Rome Travel Guide

Rome Architecture, History, Art, Museums, Galleries, Fashion, Music, Photos, Walking and Hiking Itineraries, Neighborhoods, News and Social Commentary, Politics, Things to Do in Rome and Environs. Over 900 posts

Wednesday, April 1, 2009

Red Carpet Club limbo

Dianne and I are headed for Rome--we arrive tomorrow--but today we're in limbo, at the United Red Carpet Club at Dulles Airport, with a six-hour layover. My father-in-law gave us a lifetime membership to the club decades ago, and the people at the desk now react to the 1978 piece of plastic as if were an historical artifact.
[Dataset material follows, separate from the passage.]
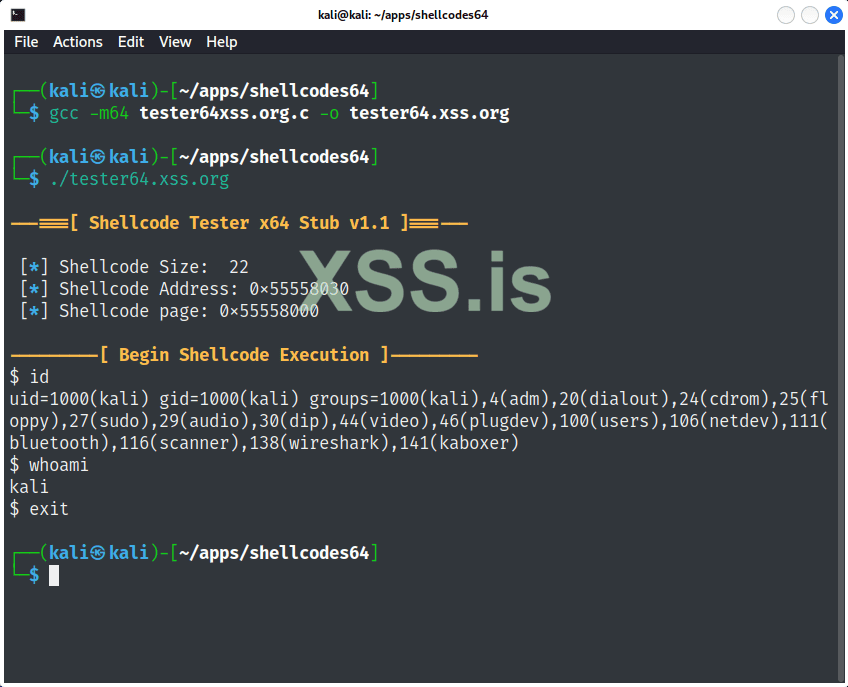Open the Actions menu
Viewport: 848px width, 687px height.
click(x=78, y=41)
The club is nice enough. It has multi-colored carpet of the sort that's guaranteed not to show dirt even if never vacuumed, and there's plenty of free food and drink. We're in hour 3 and I've already had a plum, fresh strawberries dipped in sugar, a pack of short-bread cookies, one cheese bars packed in plastic, and 3 machine-made cappuccinos. I've also read 4 newspapers.
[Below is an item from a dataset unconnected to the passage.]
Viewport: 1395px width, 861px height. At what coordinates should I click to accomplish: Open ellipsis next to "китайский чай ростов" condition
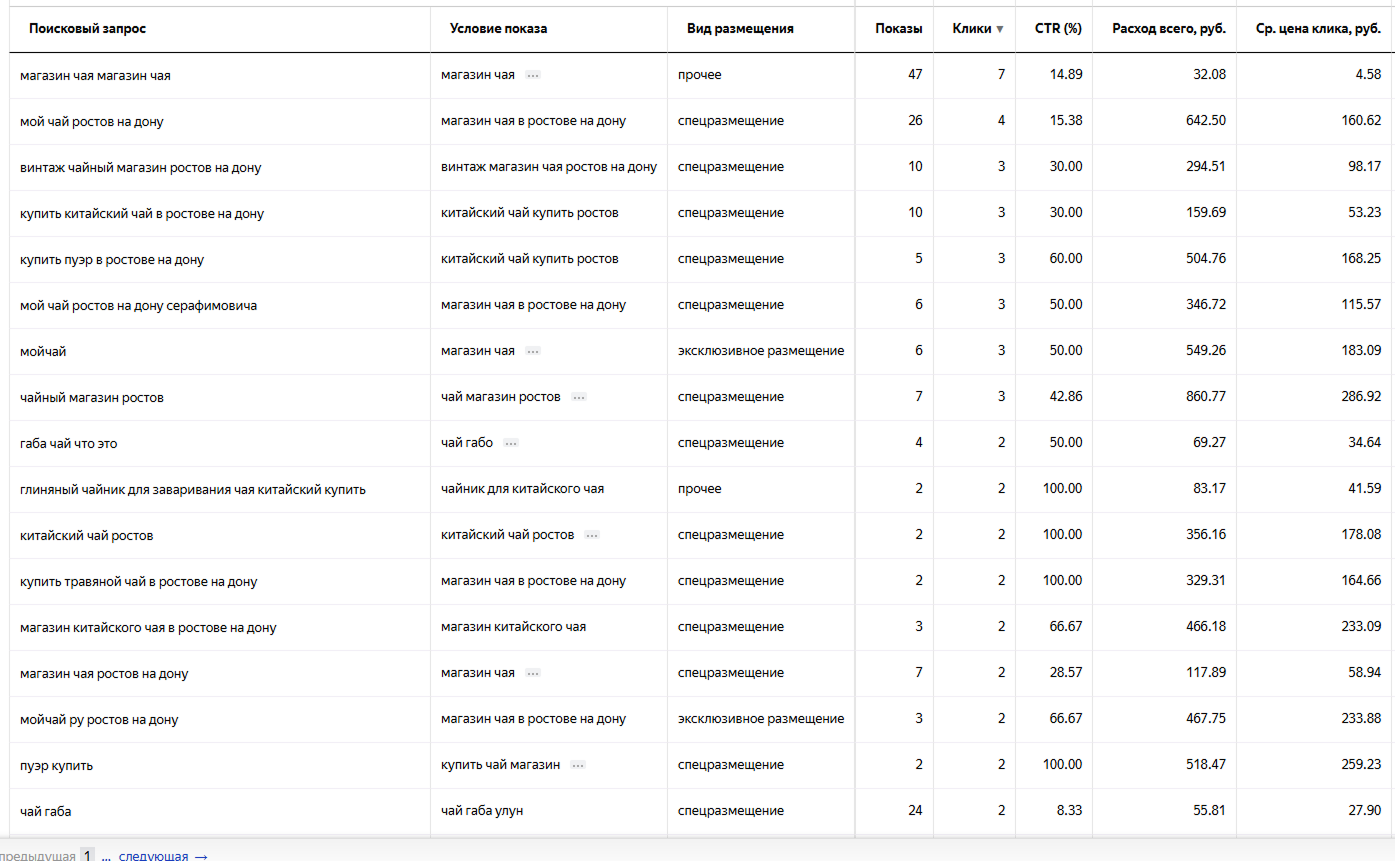point(592,535)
But the time is not exactly flying, and it's tempting to think that we're suspended here in airport netherland, neither home nor in Rome, where we want to be.

But there is another way to think about life in the Red Carpet Club, and it comes by way of Alain de Botton, author of The Art of Travel, which informed our philosophy of travel in Rome the Second Time. For de Botton, one's trip/vacation begins the minute one leaves the house. The taxi to the airport is part of the "experience," part of the "fun," part of what's interesting, and so, I suppose, is airport check-in and watching folks in the security line and, yes, 6 hours at the Red Carpet Club. The Red Carpet Club is not actually in de Botton's book, and now I know why.